PAGE EXTRACT:
Monday, February 13, 2012

A Few New Ideas

First, I just found out that I got in the Cascade Crest 100 in Easton, Washington next August.  It looks like a spectacular course.  The trail passes about 30 miles northwest of Rainier so if the weather is cooperative we will have some spectacular views.  I had better start training for running in very wet conditions.  I was beginning to have a few problems at RR with wet and very muddy feet.  When I changed socks and shoes at mile 40. I had several "hot spots" developing that I think would have caused problems.  I have never had any kind of issue with my feet in an ultra.  The Cascade Crest 100 starts about 80 miles east southeast of Seattle so I am going to have to try some of those foot lubricants many people use.

I did a few things different at the Rocky Raccoon 100 and they all seem to work very well.  Well, one thing didn't work at all, but the rest was great.

To start with I ran in a new pair of shoes.  And I mean NEW!.  I ran in them 2 hours before the race.  I intended to start in them, but the weather was so bad at the start I decided to save them for later.  I put them on at mile 40, after the rain had completely quit and my feet were beginning to have a few problems as I mentioned in the first paragraph.  They are the pair of Brooks PureGrit trail shoes.  They were so comfortable when I put them on at the store I knew they would work, so I didn't worry about running in them.  I guess it helped that I had another, backup pair at the Dam Nation AS (6.2 and 12 miles out) and another pair back at Dog Wood at mile 60, just in case.  I did wear them on the plane flying out to Houston so they got a little more break-in walking around the airport.  Besides, they look cool!

TASK A:
From the blog post about the Cascade Crest 100, copy the passage starting with "I did a few" and going on through "but the rest was great.".
TASK B:
Select each line of the records containing the string "code".
The records that come next are unrelated to the blog post above.

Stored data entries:
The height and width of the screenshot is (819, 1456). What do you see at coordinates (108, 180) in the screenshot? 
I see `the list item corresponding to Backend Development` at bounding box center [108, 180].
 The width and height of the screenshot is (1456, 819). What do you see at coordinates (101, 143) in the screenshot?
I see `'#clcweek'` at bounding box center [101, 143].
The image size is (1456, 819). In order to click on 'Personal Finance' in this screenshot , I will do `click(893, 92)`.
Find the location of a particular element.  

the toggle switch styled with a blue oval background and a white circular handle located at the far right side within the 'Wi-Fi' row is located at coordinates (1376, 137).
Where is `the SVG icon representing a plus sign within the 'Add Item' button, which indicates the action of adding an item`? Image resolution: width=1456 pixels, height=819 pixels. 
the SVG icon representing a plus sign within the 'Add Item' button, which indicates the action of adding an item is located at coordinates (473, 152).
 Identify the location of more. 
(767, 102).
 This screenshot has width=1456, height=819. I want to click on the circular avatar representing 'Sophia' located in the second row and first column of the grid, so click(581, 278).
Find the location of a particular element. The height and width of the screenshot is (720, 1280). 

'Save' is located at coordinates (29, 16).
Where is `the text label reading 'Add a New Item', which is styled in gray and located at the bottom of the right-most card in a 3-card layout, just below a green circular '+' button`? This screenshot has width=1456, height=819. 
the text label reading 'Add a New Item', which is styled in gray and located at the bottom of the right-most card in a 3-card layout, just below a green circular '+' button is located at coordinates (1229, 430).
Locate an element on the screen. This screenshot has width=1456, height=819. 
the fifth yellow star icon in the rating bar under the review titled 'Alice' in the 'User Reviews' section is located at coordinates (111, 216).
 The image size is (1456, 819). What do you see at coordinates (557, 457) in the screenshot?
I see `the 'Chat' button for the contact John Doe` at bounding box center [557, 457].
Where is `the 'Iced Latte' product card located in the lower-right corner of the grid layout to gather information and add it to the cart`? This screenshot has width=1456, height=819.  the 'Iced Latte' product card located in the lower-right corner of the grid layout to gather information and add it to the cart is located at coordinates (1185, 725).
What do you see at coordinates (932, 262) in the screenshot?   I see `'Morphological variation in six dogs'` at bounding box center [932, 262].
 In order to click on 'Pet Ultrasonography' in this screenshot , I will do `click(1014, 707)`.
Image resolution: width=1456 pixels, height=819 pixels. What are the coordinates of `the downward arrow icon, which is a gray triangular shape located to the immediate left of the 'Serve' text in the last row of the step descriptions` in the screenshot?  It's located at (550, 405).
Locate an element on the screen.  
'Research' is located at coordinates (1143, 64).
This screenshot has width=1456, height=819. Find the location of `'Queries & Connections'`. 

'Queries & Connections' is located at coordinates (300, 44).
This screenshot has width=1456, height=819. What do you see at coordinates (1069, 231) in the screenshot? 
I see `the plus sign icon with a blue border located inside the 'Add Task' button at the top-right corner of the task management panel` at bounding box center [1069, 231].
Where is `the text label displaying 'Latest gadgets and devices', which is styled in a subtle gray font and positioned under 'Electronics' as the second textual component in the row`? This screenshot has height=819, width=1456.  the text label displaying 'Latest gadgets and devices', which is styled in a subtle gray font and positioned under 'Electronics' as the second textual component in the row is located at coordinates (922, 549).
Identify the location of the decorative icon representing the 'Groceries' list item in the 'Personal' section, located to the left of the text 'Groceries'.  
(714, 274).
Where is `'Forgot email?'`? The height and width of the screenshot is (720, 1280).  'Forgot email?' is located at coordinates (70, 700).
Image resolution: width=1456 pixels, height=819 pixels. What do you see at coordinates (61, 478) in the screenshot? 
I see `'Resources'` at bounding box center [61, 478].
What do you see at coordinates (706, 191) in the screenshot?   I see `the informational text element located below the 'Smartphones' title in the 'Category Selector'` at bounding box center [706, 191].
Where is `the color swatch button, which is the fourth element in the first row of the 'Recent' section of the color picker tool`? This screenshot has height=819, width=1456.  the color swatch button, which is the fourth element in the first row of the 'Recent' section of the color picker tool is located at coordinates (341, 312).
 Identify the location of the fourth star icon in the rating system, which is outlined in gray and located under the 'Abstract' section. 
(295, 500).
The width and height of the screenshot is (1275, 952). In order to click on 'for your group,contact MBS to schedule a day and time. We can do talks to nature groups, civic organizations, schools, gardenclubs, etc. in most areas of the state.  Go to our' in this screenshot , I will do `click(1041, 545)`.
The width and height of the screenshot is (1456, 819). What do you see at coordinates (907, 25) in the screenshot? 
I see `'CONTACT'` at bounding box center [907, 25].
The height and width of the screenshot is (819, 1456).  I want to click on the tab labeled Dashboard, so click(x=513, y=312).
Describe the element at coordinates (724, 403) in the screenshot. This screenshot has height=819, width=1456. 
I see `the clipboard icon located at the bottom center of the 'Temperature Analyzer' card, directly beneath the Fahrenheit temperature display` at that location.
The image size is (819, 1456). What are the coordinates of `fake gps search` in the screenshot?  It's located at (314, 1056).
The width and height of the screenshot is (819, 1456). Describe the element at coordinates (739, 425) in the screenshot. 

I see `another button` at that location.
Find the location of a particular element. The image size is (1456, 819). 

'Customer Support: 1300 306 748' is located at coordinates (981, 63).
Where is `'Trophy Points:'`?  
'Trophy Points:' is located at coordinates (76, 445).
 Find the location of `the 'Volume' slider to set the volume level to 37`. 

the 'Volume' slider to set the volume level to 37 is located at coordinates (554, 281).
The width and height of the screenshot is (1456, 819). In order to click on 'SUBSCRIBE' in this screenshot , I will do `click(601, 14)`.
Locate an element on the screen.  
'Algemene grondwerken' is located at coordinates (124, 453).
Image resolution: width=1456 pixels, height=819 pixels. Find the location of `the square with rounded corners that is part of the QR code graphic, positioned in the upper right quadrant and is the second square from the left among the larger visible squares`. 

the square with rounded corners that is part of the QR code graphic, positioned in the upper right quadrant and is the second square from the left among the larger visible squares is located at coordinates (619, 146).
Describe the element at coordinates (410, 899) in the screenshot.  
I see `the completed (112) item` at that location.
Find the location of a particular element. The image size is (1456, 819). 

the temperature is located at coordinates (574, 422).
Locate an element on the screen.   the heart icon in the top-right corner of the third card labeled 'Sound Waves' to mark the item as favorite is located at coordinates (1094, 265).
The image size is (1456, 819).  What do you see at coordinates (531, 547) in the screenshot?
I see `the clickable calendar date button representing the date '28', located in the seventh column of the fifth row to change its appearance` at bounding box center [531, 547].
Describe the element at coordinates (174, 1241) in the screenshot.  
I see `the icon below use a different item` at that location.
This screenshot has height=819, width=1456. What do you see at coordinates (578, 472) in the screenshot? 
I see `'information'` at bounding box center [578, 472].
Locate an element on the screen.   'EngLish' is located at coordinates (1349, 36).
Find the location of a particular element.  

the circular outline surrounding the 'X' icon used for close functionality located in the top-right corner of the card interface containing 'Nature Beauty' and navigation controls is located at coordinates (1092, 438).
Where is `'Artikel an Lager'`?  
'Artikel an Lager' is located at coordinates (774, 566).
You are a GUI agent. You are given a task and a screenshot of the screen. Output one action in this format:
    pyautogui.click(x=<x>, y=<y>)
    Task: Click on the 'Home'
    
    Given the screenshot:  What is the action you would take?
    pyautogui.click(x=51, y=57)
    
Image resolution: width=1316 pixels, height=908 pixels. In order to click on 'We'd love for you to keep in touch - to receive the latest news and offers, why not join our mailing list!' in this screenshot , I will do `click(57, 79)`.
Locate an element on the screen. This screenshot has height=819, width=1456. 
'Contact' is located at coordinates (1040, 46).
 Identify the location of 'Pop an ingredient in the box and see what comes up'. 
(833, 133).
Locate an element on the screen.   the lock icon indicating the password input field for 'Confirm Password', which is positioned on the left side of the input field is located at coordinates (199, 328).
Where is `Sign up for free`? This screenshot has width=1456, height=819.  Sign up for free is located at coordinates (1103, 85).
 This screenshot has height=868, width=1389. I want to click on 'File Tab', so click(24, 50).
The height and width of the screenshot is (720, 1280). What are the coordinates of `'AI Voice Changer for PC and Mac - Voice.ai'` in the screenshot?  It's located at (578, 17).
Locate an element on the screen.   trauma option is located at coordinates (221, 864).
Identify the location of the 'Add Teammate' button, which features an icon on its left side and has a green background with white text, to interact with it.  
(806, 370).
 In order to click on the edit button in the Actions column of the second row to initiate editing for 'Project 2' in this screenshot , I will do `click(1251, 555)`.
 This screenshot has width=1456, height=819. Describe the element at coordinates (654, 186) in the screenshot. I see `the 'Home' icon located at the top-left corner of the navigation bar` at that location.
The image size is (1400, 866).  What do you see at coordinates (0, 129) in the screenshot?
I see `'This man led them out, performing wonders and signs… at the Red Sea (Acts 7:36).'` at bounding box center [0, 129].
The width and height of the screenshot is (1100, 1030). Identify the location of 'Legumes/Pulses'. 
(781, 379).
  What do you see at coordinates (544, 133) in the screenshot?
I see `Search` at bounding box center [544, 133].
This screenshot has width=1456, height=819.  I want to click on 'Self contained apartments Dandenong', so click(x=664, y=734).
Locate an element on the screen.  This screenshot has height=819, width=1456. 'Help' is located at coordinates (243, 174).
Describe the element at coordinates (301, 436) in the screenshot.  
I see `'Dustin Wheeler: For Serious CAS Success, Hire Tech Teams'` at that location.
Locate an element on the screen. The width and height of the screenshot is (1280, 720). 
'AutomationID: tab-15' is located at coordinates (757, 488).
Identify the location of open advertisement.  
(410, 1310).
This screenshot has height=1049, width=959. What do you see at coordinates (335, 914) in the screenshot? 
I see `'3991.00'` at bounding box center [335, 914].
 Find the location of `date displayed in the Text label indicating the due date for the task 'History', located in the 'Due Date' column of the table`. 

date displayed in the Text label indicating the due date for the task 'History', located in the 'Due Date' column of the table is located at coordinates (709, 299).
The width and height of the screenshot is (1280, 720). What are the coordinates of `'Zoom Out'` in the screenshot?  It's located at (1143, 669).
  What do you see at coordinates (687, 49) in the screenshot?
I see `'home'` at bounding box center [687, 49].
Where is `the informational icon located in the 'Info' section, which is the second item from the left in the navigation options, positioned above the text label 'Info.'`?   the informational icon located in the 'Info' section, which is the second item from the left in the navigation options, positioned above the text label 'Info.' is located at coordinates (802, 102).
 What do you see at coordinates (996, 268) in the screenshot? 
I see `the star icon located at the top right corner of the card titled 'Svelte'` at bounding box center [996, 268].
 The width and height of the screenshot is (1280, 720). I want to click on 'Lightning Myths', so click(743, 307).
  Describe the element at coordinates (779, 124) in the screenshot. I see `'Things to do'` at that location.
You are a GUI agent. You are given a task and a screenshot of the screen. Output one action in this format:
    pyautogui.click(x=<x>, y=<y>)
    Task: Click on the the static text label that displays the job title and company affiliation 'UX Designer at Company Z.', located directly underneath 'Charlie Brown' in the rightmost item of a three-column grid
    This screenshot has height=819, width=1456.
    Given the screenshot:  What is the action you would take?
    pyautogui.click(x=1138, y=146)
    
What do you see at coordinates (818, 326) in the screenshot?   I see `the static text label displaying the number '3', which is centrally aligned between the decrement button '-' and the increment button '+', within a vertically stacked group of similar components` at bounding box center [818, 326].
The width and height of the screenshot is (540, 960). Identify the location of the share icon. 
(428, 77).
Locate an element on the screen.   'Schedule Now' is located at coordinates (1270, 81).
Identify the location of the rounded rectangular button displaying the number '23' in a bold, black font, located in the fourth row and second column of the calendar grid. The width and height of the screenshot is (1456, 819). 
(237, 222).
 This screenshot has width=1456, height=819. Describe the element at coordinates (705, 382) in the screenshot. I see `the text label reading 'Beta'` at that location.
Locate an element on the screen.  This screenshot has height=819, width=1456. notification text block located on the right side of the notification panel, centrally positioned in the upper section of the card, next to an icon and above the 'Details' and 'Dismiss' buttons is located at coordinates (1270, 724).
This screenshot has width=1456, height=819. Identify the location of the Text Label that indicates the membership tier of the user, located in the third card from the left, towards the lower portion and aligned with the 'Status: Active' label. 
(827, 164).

WRITTEN REPLY A:
I did a few things different at the Rocky Raccoon 100 and they all seem to work very well.  Well, one thing didn't work at all, but the rest was great.

WRITTEN REPLY B:
Image resolution: width=1456 pixels, height=819 pixels. Find the location of `the square with rounded corners that is part of the QR code graphic, positioned in the upper right quadrant and is the second square from the left among the larger visible squares`. 
the square with rounded corners that is part of the QR code graphic, positioned in the upper right quadrant and is the second square from the left among the larger visible squares is located at coordinates (619, 146).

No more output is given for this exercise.